On master server, a backend process called WALSender will send log files(records) to the slave server, and on the slave server, a backend process called WALReceiver will receive log files(records), and block data instead of SQL queries are stored in WAL files. (am I right??)

Then how does slave server apply the log updates in both cases of file-based replication and streaming replication? I mean in detail which process handles this and how it does this?

Thanks in advance.


Solution

  • Your description is a reasonable summary, yes. There are roughly three levels:

    • High level SQL queries like "UPDATE mytable SET a=nextval('some_sequence'), b=current_timestamp WHERE id=$1"

    • logical row changes, like "in table abc with primary key value id=42 the tuple was updated to new value (a=11, b=12314234321)". These aren't recorded on disk in this form, but are an intermediate stage produced inside the executor, which are then turned into:

    • block-level changes written to the xlog then the heap, like "in relation with relfilenode 12312.1 in dboid 9191 stored in tablespace 1, block 41231 byte offset 0x0012 changed to 0xde 0xad 0xbe 0xef 0x01"

    (all numbers completely made up)

    WAL-based replication happens at the lowest level, recording block changes to the files in the database. OK, so it's not quite that simple, but that'll do for the purposes of understanding replication.

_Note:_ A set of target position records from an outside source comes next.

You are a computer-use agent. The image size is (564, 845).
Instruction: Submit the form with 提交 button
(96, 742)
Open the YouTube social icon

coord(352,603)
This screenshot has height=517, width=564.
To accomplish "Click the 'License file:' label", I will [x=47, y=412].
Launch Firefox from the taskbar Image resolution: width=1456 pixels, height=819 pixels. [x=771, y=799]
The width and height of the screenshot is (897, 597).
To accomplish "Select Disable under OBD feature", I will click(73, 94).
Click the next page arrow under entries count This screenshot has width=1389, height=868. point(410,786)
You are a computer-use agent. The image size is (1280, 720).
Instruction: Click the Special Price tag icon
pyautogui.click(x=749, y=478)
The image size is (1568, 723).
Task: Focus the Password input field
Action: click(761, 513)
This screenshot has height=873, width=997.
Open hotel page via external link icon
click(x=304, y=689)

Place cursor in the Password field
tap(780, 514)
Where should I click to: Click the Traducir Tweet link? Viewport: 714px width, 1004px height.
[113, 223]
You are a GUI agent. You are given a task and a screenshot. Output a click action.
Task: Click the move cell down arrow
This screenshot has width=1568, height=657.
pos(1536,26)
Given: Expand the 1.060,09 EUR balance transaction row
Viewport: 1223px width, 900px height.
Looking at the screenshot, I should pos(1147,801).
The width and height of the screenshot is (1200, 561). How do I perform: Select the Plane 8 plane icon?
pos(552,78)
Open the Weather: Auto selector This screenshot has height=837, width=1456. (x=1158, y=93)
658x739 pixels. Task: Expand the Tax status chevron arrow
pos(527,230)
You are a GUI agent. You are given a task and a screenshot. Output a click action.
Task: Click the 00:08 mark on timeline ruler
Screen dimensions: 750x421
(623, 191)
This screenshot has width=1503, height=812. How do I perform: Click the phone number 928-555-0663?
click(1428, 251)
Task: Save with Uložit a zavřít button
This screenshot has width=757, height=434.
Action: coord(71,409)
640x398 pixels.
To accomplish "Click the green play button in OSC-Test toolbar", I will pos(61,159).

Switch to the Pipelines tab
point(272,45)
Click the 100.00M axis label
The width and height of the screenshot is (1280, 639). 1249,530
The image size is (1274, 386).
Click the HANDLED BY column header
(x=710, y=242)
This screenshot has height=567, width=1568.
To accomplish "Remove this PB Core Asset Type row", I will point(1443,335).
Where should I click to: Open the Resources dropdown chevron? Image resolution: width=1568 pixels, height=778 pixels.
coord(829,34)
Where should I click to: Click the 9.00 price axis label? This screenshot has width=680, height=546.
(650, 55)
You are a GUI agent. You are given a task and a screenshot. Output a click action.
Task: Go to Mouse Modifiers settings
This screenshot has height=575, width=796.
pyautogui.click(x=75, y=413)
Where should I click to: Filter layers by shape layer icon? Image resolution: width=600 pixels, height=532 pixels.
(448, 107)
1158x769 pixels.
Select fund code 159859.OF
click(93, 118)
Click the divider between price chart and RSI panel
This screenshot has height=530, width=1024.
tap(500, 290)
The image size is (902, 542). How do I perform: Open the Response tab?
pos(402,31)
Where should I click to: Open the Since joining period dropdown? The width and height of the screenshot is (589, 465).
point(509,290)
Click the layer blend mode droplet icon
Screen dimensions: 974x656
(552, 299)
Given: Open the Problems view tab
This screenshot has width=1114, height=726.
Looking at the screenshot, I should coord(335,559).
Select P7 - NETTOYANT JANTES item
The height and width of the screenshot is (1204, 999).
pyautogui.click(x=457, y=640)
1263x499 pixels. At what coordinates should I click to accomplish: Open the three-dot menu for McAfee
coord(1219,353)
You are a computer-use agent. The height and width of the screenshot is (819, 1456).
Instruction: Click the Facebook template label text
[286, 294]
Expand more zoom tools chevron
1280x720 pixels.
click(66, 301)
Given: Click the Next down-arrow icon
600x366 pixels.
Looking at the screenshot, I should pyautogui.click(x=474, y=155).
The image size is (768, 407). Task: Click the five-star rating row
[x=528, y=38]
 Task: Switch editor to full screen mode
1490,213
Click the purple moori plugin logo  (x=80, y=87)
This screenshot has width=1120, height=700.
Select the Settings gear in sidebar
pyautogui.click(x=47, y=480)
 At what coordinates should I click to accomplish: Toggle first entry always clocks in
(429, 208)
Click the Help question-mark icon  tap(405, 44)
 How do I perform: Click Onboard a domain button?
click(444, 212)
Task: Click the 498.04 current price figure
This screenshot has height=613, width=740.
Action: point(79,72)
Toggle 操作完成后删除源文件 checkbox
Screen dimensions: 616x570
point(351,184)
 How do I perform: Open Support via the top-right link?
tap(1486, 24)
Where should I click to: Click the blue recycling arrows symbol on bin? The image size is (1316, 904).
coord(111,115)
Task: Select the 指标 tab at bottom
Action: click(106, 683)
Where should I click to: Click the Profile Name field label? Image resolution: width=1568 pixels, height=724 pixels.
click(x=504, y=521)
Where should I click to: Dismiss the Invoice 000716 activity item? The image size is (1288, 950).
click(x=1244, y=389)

    On a standalone master, SQL gets executed, producing row changes that are recorded to WAL and to shared_buffers. Then the WAL is replayed to apply the changes to the database heap. (Again, it's not that simple because of dirty writeback by the bgwriter, etc, but that'll serve for now).

    With WAL based replication the master keeps the WAL around - sends it to replicas or archive it. Replicas, instead of producing their own WAL then replaying it, just replay WAL from a master elsewhere, using that to update the database heap and their shared_buffers.

    Then how does slave server apply the log updates in both cases of file-based replication

    The replica runs the restore_command to ask for the next WAL archive when it hits the end of the previous archive. The recovery process then starts reading the WAL archive, processing it record-by-record.

    Look at how the restore_command is used in the source to see how it's invoked.

    and streaming replication?

    The replica's walreceiver connects to the upstream's walsender and receives wal records. These are written to a file, which the recovery process then reads.

    The recovery part is the same in both cases, the difference is just how the WAL is received from the upstream. Recovery is also much the same when doing crash recovery on a master; that just replays WAL too.

    I mean in detail which process handles this and how it does this?

    The best reference for this is the source code - specifically the comments and README files.

    I strongly suggest that you use pg_xlogdump to see what WAL actually contains. Then read the documentation for the relevant WAL records to understand what each record type does.

    Also start by reading src/backend/access/transam/README and src/backend/access/transam/xlog.c.

    I'm not going to repeat what's already in the relevant READMEs, which are much more likely than my description to be correct.